ACCIDENTS
A sudden heavy shower of summer rain
slows the early evening motorway
to a blood red blur of brake lights.
In my mirror, I see two cars collide,
career across the lanes – and others stop,
receding out of sight into the downpour…
I am thirteen and a half and tall for my age –
the year of Hungary and Suez;
am sitting on the red leather back seat
of an almost straight-from-the-showroom
Morris Minor (in the inexorable green),
having dined at Heathrow’s new, five star
restaurant and sampled hors d’oeuvre
and tasted Riesling for the first time;
am being driven back to Golder’s Green
by Yvette, the car’s owner, a fashion designer
and childhood friend of the other passenger,
Angela, my aunt, a night club pianist,
briefly home from Johannesburg –
both daughters of Tzarist refugees,
both light years from the Pale,
bleached blondes, smoking Sobranie
Black Russian in ivory cigarette holders;
am listening to these nubile women,
our daughter’s age now, talk acidly
of their exes, wearily of their dads
when a four door car, overtaking,
somewhere on the Great West Road,
comes seemingly too close and Yvette
swerves sharply right, her bumper
striking its fender with a metallic thump…

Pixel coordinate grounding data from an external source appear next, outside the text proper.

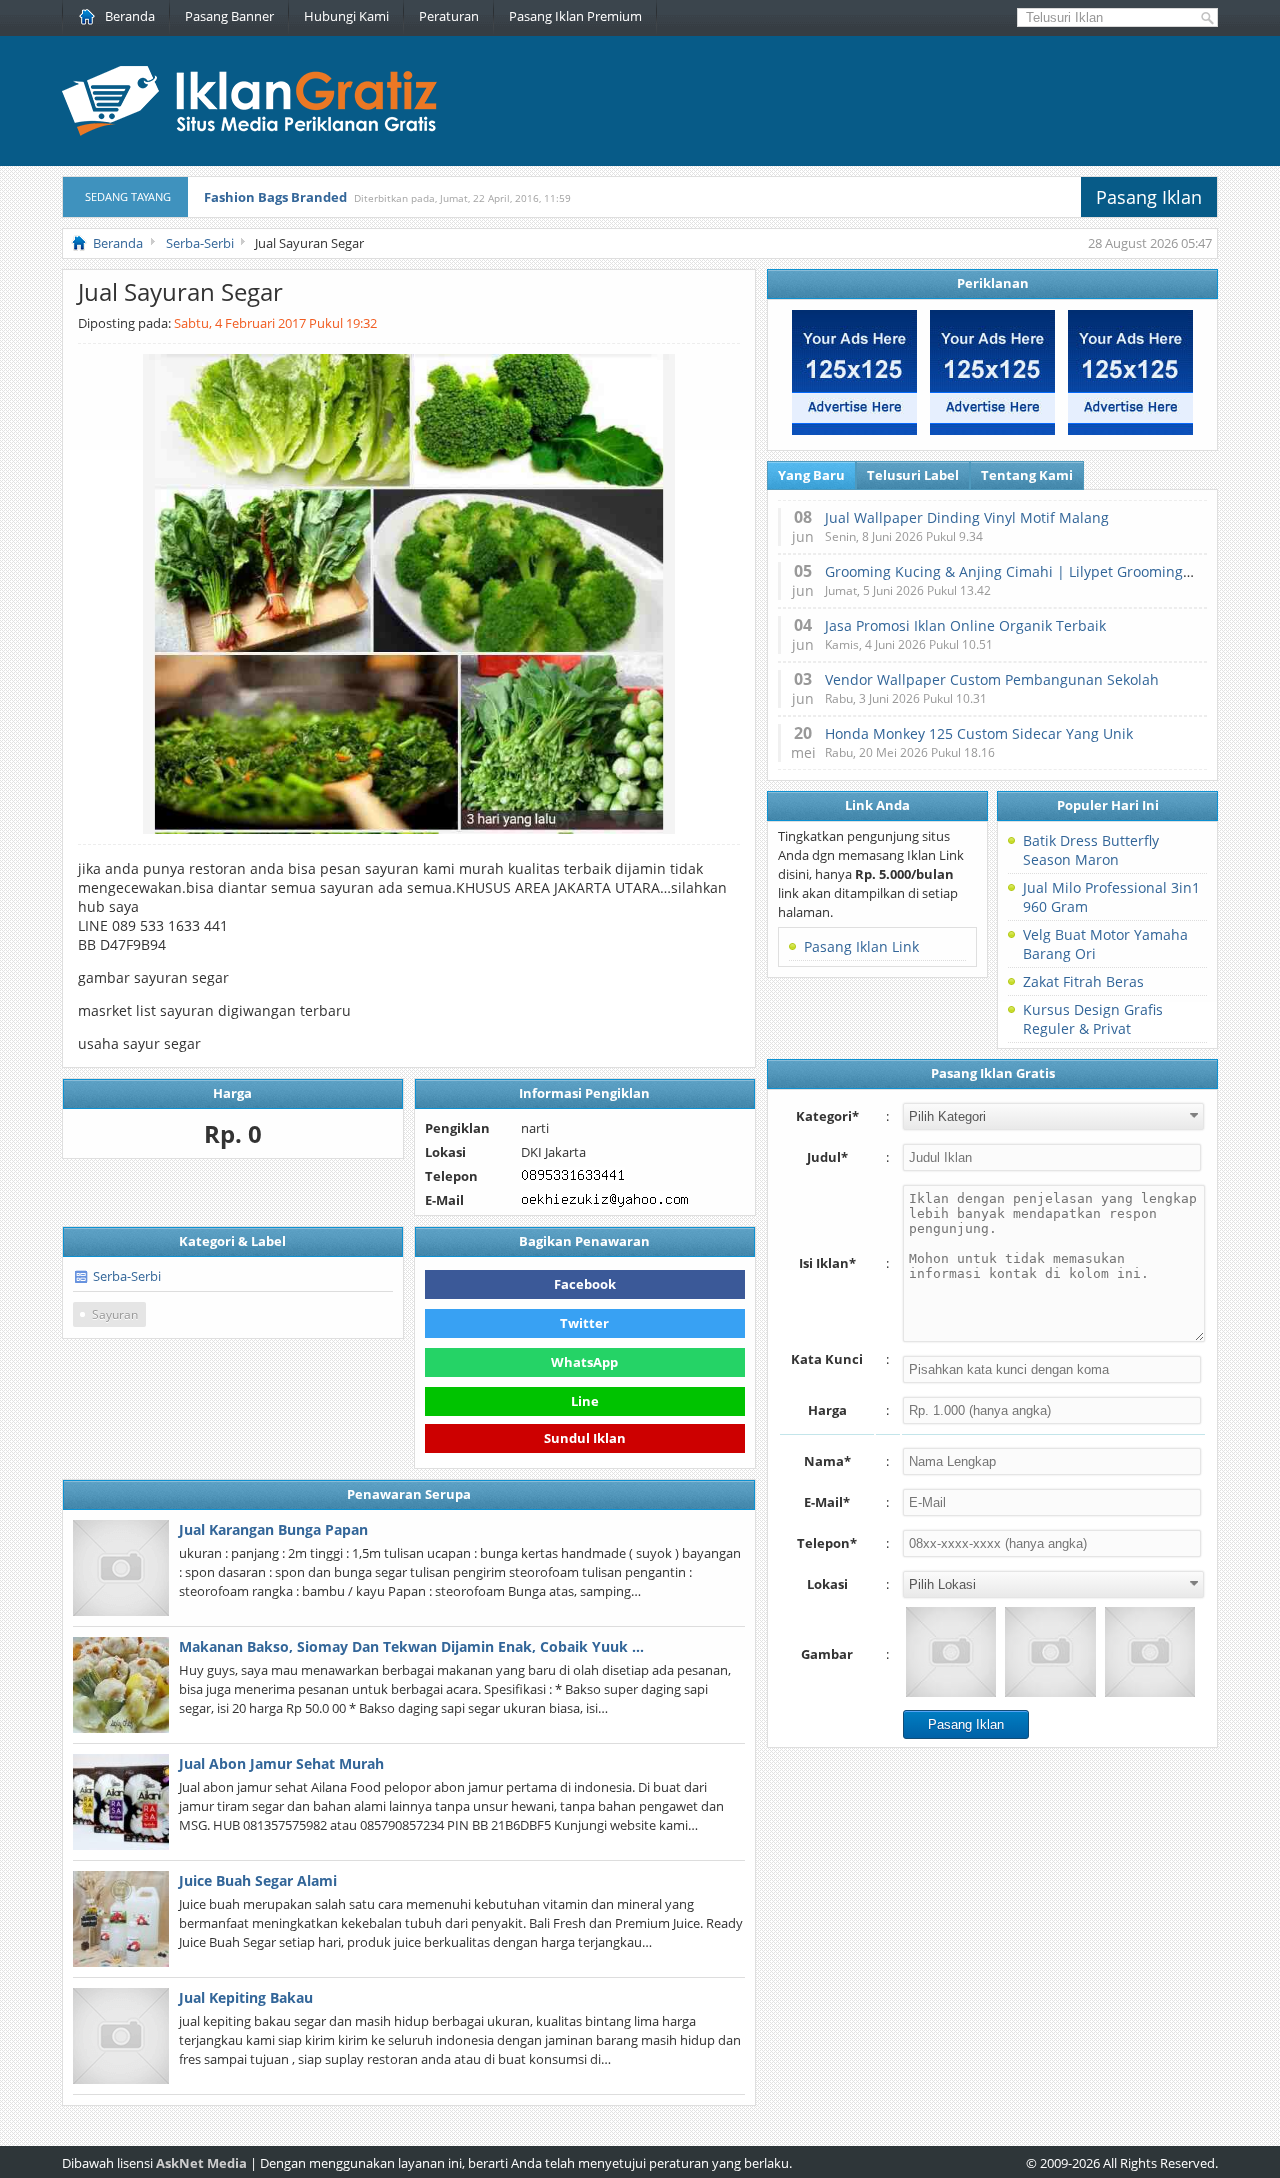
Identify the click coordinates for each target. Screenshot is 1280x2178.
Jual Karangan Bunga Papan (273, 1529)
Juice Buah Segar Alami (258, 1880)
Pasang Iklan (1149, 197)
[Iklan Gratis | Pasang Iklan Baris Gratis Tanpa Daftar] (249, 131)
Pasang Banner (229, 16)
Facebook (585, 1284)
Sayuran (115, 1314)
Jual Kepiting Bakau (246, 1997)
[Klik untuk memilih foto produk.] (951, 1652)
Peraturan (449, 16)
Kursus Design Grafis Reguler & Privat (1093, 1019)
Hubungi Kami (346, 16)
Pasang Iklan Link (861, 946)
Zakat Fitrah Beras (1083, 981)
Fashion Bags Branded (275, 197)
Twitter (584, 1323)
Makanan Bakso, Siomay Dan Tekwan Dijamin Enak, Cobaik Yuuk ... (411, 1646)
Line (585, 1401)
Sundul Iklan (585, 1438)
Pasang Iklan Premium (575, 16)
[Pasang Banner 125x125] (854, 430)
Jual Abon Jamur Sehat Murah (281, 1763)
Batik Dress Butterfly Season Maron (1091, 850)
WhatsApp (584, 1362)
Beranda (130, 16)
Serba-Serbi (127, 1276)
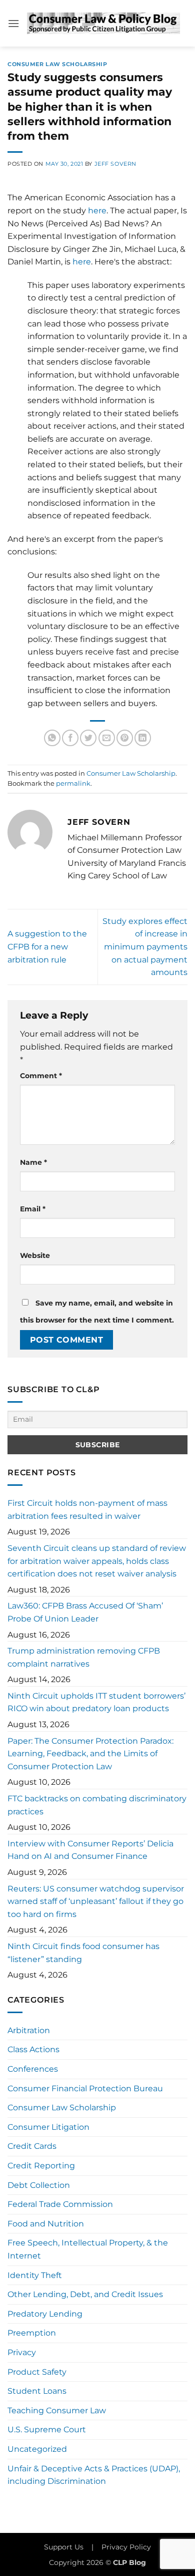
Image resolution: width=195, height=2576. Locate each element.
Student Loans (37, 2391)
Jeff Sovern (115, 163)
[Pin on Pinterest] (124, 738)
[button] (14, 23)
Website (35, 1255)
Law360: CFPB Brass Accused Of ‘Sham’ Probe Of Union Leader (85, 1612)
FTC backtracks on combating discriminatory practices (97, 1805)
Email (33, 1208)
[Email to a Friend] (106, 738)
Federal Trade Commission (60, 2204)
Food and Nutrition (46, 2223)
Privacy (22, 2352)
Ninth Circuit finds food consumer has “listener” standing (84, 1953)
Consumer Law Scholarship (57, 64)
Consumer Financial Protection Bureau (85, 2088)
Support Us (64, 2546)
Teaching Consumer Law (57, 2410)
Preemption (32, 2333)
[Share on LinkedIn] (142, 738)
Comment (41, 1075)
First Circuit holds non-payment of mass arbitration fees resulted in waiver (88, 1509)
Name (33, 1162)
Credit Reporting (41, 2165)
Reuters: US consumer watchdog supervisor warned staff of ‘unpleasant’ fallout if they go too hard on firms (96, 1901)
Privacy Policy (126, 2546)
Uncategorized (37, 2449)
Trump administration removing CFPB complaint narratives (84, 1657)
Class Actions (34, 2049)
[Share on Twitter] (88, 738)
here (97, 210)
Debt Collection (39, 2185)
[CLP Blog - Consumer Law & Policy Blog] (103, 23)
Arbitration (29, 2030)
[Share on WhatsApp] (52, 738)
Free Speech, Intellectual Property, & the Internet (88, 2249)
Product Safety (37, 2372)
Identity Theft (35, 2275)
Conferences (33, 2069)
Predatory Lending (45, 2314)
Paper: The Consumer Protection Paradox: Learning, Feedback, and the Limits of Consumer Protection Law (91, 1753)
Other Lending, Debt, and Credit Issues (85, 2294)
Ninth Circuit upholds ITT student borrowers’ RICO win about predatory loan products (97, 1702)
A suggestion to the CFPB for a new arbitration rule (47, 946)
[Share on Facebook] (70, 738)
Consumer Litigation (49, 2127)
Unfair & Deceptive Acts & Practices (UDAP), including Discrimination (94, 2475)
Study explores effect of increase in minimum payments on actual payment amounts (145, 946)
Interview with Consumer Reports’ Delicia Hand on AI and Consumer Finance (91, 1850)
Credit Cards (32, 2146)
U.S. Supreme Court (47, 2429)
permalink (73, 783)
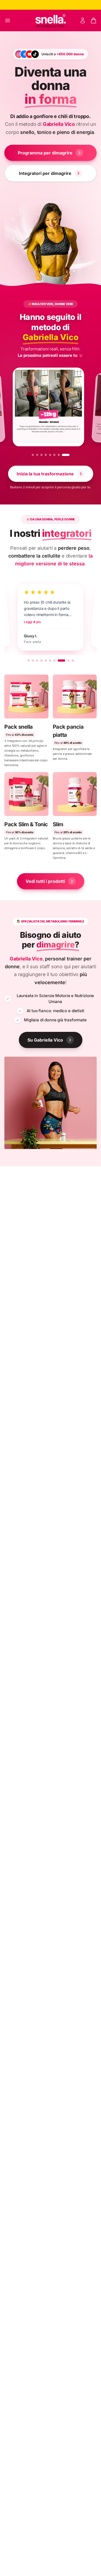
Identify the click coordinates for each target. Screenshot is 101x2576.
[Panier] (93, 20)
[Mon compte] (82, 20)
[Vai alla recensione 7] (54, 660)
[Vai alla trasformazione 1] (35, 455)
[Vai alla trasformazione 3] (47, 455)
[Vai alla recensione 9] (68, 660)
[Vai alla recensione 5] (46, 660)
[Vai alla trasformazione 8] (68, 455)
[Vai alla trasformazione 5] (55, 455)
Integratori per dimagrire (45, 173)
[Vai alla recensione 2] (33, 660)
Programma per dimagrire (45, 152)
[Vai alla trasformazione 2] (42, 455)
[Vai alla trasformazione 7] (64, 455)
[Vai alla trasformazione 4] (51, 455)
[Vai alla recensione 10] (72, 660)
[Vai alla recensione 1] (28, 660)
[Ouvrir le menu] (7, 20)
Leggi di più (14, 623)
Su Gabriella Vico (45, 1040)
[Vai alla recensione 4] (41, 660)
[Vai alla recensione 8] (61, 660)
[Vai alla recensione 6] (50, 660)
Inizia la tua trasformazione (45, 473)
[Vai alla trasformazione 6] (60, 455)
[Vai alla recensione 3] (37, 660)
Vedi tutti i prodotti (45, 881)
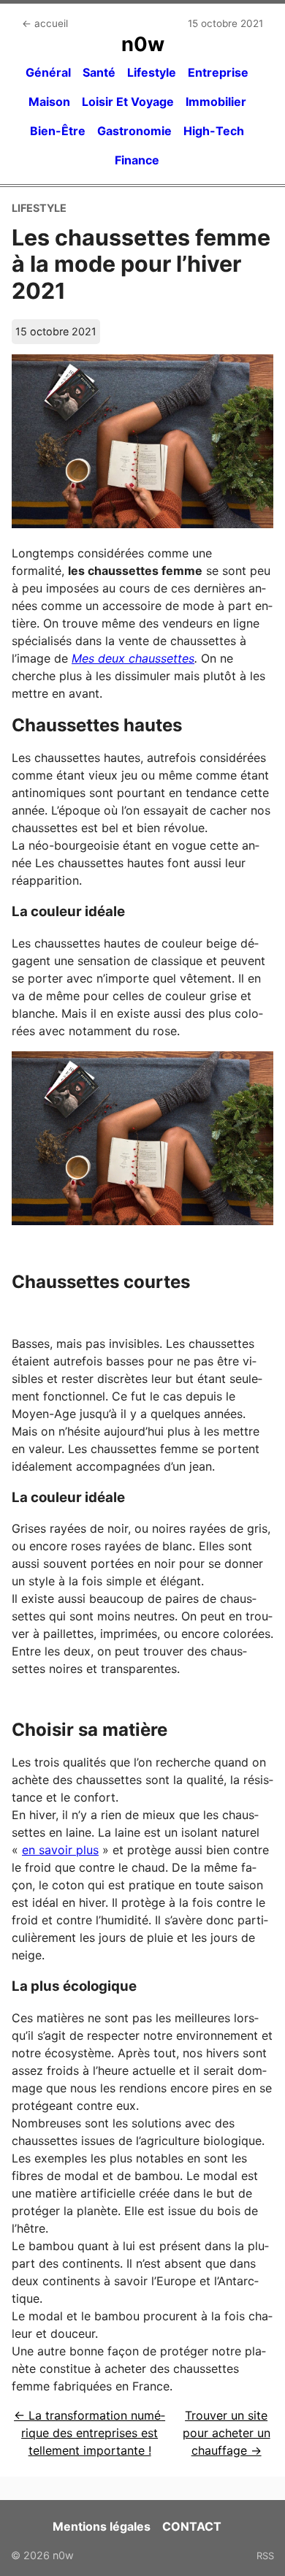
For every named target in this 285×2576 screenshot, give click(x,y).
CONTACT (191, 2526)
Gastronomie (134, 130)
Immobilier (216, 101)
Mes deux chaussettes (133, 658)
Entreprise (218, 72)
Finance (137, 160)
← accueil (45, 23)
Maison (49, 101)
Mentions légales (102, 2526)
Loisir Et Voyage (128, 101)
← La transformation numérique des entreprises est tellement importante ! (89, 2433)
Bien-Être (58, 130)
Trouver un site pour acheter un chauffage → (226, 2433)
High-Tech (213, 130)
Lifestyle (151, 72)
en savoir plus (60, 1850)
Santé (99, 72)
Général (48, 72)
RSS (265, 2555)
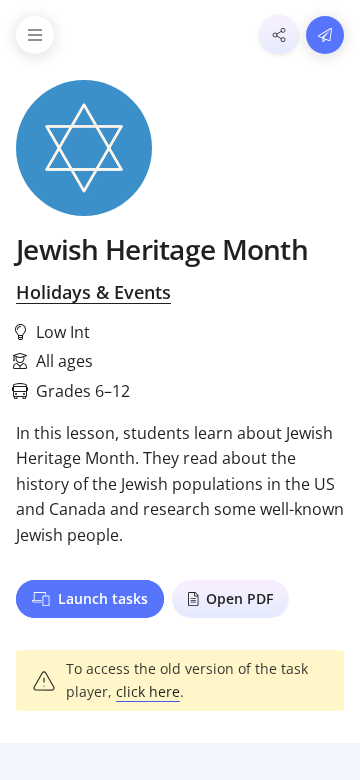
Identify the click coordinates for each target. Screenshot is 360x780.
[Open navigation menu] (35, 35)
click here (148, 691)
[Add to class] (325, 35)
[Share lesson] (279, 35)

Fifty and more years later I forget
the dénouement. Certainly, no one died.
I think of you, somewhere perhaps without rain,
watching the sun set, perhaps wondering where I am,
why I am late, while I drive homewards.
Note: this piece has been subsequently published in ‘A Jar of Sticklebacks’ – http://www.armadillocentral.com/general/a-jar-of-sticklebacks-by-david-selzer.
Arthur Kemelman
September 25, 2012I very much liked ‘Accidents’ and may have commented on it before. In any case, it’s a lovely poem. The movement of the poem between the present-past-present is very good and nicely conveys what we are, how we are ‘built’, the way we think and feel today. Question: In the fifth line, shouldn’t it be careens and nor careers?
David Selzer
September 25, 2012You’ve commented before but I’m glad you’ve enjoyed the poem a second time. Your revisiting it more than justifies my decision to re-publish different pieces of work every six months or so – not least, of course, because the site attracts new visitors all the time. Answer: ‘careers’ it is – ‘careens’ must have been prompted by your recent sojourn near a harbour!